Using two parameters — a well’s interference time and the original gas in place — the researchers were able to determine the universal decline curve and extrapolate total gas production over time.
They found that the scaling theory accurately predicted the behavior of about 2,000 wells in which production had begun to decrease exponentially within the past 10 years. The remaining wells examined were too young for the model to predict when decreases would set in, but the model enabled the researchers to estimate upper and lower production limits for well lifetime and the amount of gas that will be produced by the wells.
“For 2,057 of the horizontal wells in the Barnett Shale, interference is far enough advanced for us to verify that wells behave as predicted by the scaling form,” Patzek said. “The production forecasts will become more accurate as more production data becomes available.”
As a byproduct of their analysis, the researchers found that most horizontal wells for which predictions are possible underperform their theoretical production limits. They reached a tentative conclusion that many wells are on track to produce only about 10% of their potential.
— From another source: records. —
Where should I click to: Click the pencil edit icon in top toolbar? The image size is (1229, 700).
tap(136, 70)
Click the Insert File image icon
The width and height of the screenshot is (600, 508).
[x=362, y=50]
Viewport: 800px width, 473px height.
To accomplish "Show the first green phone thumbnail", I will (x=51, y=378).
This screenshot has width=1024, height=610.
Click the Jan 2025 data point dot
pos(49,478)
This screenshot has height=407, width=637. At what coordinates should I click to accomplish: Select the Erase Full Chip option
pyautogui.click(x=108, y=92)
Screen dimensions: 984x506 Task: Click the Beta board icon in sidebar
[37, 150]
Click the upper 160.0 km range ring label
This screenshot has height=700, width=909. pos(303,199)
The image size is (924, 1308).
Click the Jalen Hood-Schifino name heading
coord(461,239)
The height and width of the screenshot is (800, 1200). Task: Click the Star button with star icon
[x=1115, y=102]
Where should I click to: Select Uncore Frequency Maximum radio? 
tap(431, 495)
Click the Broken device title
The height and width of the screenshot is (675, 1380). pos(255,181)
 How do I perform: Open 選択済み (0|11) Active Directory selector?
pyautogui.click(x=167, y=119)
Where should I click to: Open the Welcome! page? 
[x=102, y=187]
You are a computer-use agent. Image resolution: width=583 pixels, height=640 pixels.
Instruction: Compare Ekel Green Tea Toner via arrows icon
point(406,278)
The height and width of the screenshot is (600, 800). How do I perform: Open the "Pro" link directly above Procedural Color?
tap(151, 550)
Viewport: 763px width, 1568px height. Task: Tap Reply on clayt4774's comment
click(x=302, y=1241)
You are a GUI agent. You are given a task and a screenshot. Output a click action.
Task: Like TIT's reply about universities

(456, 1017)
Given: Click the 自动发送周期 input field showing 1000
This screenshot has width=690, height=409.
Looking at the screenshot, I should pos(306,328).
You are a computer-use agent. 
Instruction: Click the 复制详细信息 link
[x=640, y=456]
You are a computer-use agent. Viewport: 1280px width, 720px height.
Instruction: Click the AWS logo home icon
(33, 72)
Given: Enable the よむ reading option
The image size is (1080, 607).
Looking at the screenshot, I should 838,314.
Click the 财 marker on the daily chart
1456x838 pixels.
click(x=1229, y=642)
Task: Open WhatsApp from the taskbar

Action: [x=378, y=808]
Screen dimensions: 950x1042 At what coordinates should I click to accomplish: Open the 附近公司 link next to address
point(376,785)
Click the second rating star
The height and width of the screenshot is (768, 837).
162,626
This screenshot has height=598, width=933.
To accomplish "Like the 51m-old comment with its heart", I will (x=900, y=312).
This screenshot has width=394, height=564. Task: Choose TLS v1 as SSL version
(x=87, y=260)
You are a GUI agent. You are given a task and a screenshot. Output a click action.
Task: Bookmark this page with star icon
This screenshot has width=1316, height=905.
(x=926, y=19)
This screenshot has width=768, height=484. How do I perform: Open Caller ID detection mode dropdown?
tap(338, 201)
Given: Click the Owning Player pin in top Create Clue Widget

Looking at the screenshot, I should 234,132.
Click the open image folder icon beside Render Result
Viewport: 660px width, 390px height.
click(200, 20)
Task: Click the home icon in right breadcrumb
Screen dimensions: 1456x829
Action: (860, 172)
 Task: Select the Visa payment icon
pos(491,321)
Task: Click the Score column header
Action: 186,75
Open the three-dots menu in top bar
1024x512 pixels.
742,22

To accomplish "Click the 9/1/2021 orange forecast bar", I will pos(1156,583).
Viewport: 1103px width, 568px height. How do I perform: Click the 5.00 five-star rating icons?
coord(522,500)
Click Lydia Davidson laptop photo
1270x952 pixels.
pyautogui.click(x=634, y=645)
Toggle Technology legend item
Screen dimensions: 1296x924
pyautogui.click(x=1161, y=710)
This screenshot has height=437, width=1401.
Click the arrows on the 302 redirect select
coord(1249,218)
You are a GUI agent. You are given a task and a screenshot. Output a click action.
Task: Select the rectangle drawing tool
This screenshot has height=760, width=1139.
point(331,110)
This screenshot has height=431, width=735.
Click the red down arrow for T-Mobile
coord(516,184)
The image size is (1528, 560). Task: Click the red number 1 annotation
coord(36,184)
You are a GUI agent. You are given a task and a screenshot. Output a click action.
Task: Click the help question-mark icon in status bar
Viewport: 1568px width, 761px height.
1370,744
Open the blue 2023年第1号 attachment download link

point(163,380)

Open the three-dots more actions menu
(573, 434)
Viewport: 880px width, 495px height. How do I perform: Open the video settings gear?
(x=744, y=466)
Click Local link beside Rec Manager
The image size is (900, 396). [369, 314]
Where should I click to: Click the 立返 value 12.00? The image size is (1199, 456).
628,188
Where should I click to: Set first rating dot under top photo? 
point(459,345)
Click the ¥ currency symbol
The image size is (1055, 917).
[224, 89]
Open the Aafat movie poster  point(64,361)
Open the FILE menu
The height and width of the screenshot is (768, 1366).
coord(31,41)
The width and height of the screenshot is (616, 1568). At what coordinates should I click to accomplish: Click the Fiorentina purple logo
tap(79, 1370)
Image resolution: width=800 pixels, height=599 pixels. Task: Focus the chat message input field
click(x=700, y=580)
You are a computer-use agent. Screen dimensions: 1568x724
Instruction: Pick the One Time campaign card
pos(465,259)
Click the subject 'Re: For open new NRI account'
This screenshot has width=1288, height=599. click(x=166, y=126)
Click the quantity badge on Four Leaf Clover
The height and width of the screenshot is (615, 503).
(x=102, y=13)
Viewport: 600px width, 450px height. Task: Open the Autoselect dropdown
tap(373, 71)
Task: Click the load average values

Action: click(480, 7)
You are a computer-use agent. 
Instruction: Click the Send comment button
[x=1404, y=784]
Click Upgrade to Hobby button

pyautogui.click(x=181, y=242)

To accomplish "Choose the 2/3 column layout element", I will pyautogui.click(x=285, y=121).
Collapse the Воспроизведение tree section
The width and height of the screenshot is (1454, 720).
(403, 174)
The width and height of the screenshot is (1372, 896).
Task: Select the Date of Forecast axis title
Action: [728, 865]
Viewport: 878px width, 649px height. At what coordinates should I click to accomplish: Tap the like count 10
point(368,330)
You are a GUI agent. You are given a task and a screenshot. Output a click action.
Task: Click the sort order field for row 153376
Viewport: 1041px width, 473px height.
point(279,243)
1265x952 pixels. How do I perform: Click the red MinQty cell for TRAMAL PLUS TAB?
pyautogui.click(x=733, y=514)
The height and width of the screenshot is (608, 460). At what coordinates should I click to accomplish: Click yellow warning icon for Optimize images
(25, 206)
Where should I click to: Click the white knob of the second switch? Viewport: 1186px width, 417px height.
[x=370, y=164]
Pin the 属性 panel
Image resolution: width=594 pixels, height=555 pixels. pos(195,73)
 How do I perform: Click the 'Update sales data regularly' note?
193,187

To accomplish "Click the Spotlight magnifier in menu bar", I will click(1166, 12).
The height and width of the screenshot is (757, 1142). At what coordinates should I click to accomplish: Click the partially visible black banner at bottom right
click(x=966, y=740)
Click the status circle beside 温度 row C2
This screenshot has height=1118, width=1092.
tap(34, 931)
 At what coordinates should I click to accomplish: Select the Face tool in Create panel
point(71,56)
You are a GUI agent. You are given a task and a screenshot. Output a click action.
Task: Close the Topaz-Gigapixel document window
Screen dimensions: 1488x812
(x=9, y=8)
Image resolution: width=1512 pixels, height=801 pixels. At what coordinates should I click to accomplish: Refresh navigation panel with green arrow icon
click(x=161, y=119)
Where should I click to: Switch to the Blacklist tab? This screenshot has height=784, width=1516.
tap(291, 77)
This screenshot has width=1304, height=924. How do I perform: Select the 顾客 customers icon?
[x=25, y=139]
Well production could be greatly improved if hydrofractures connected better to natural fractures in the surrounding rock, they said. The process of hydrofracturing creates a network of cracks, like veins, in rocks that was previously impermeable, allowing gas to move. If there are high porosity and permeability within those connected cracks and hydrofractures, then a well is high producing. By contrast, if the connection with hydrofractures is weak, then a well is low producing.